Central nervous system catheter infection induces robust neutrophil and macrophage recruitment. Catheter-associated cells were recovered from infected and sterile mice at multiple time points following catheter implantation using a Percoll gradient method and analyzed by FACS. Results are presented as the absolute number of positive cells for each population, averaged from independent experiments. Results represent three replicates of independent experiments with 4 to 5 mice per group (sterile, infected) in each replicate (n = 12 to 15 total animals per group). *, P < 0.05.

Fig 6

Elevated levels of proinflammatory chemokines CXCL1 (A) and CXCL2 (B). Supernatants from homogenates of catheter-associated tissue were analyzed for CXCL1 and CXCL2 by ELISA. Results were normalized to the amount of total protein recovered to account for differences in tissue sampling size. Results represent three replicates of independent experiments with 4 to 5 mice per group (sterile, infected) in each replicate (n = 12 to 15 total animals per group). *, P < 0.05.

Fig 7

Antimicrobial cytokine IL-17 levels are elevated in infected central nervous system catheters.
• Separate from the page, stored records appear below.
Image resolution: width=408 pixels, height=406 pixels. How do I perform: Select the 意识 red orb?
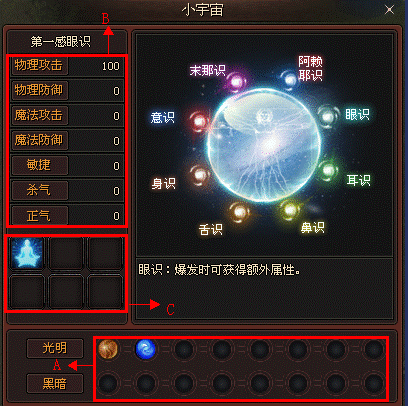200,121
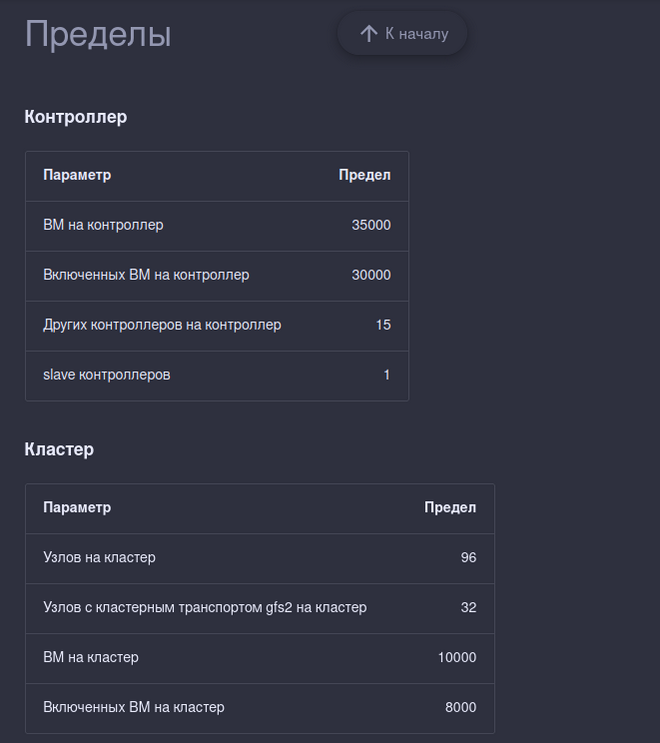This screenshot has width=660, height=743.
Task: Click the "Включенных ВМ на кластер" row label
Action: coord(134,708)
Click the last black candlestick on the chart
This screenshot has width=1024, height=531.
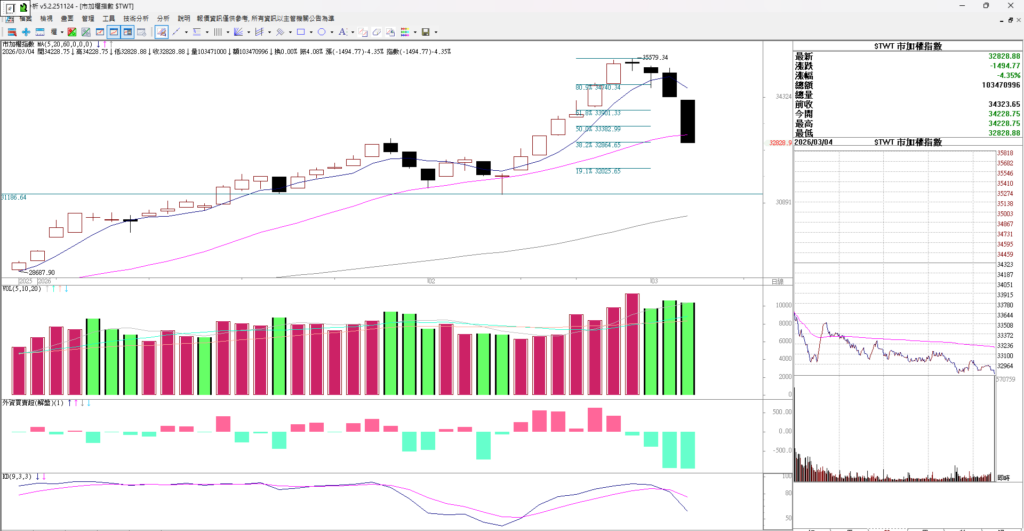[x=688, y=121]
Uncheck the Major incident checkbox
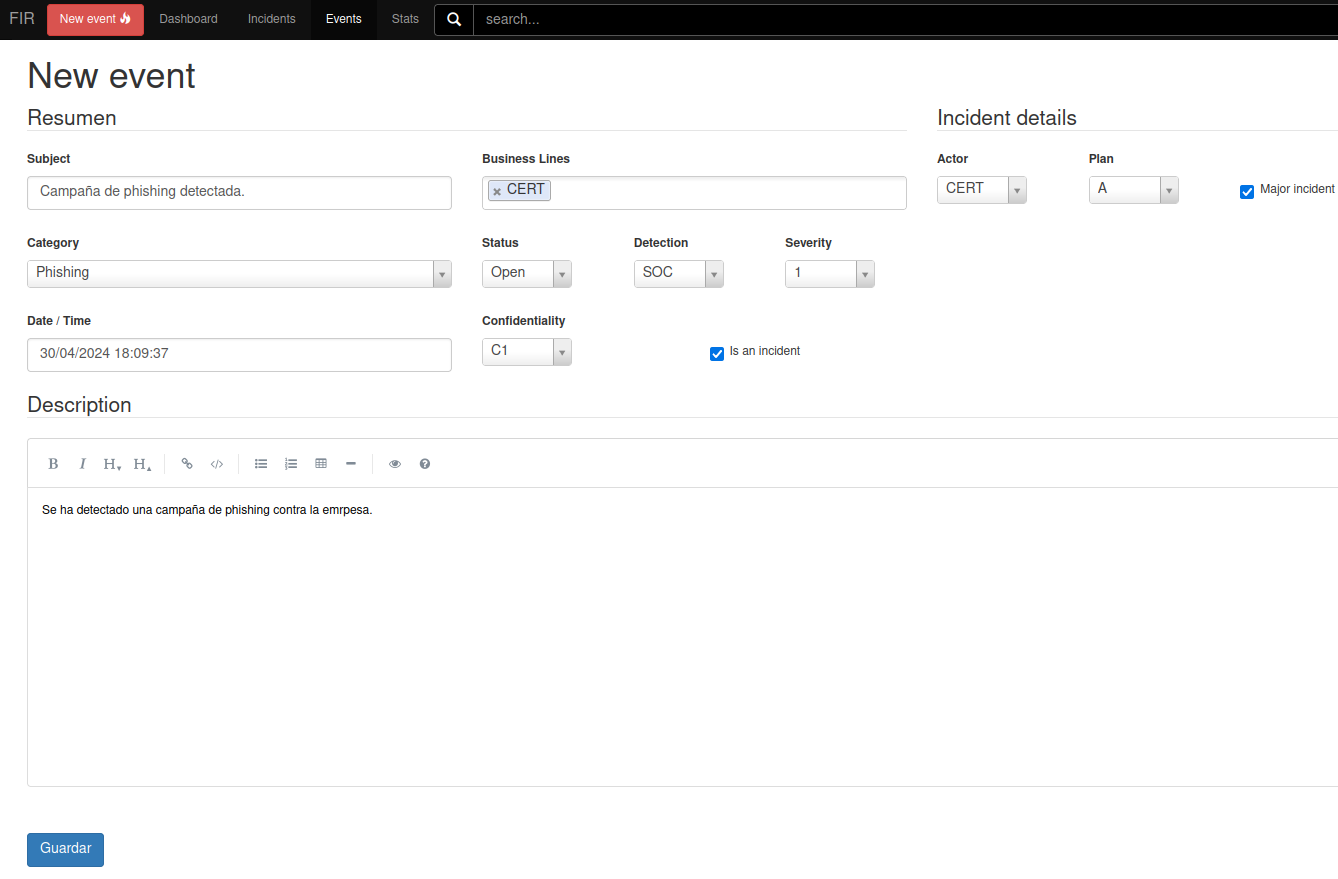This screenshot has width=1338, height=879. (x=1247, y=192)
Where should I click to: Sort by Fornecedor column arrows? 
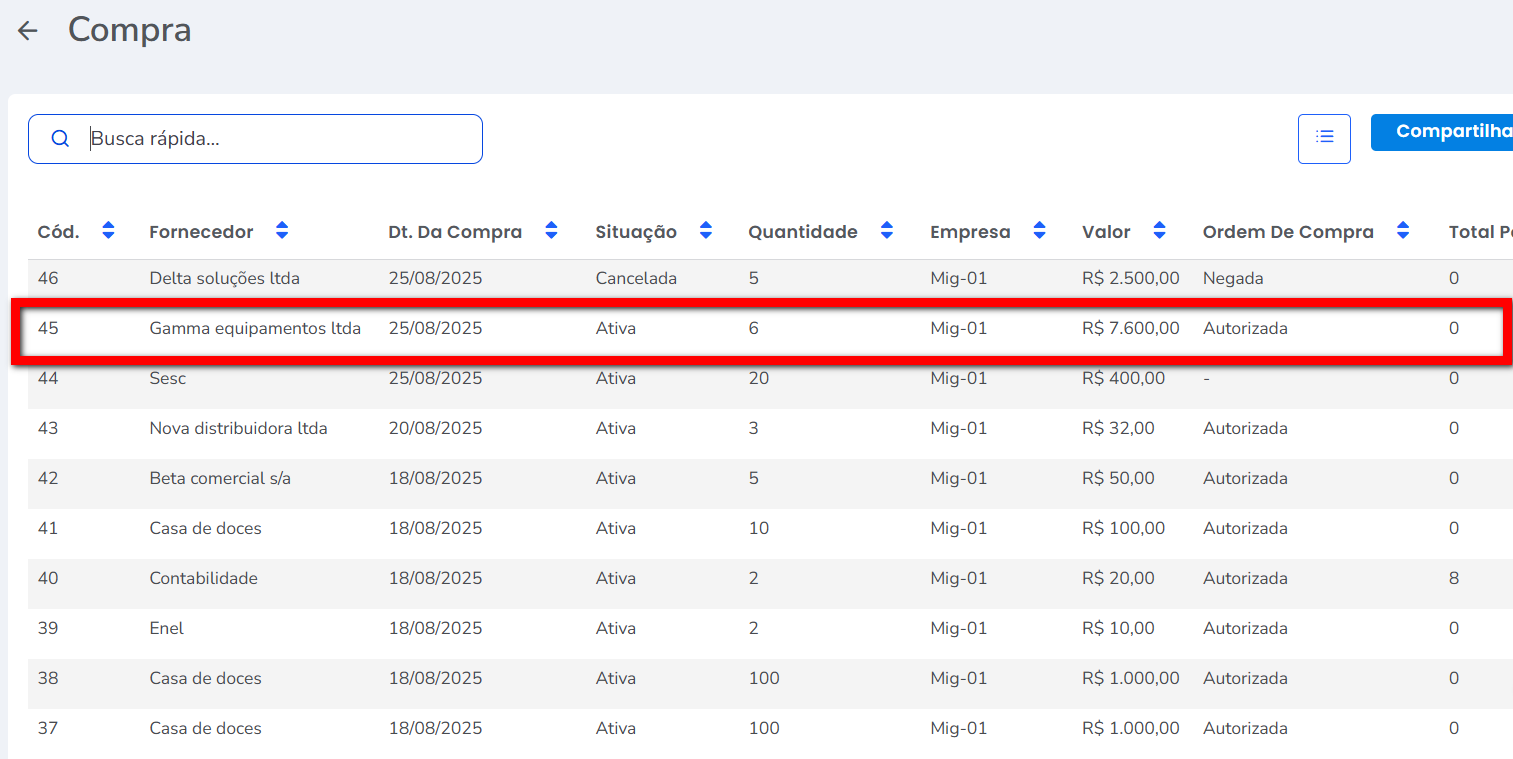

Supernatants from homogenates of catheter-associated tissue were analyzed for IL-17 by ELISA. Results were normalized to the amount of total protein recovered to account for differences in tissue sampling size. Results represent three replicates of independent experiments with 4 to 5 mice per group (sterile, infected) in each replicate (n = 12 to 15 total animals per group). *, P < 0.05.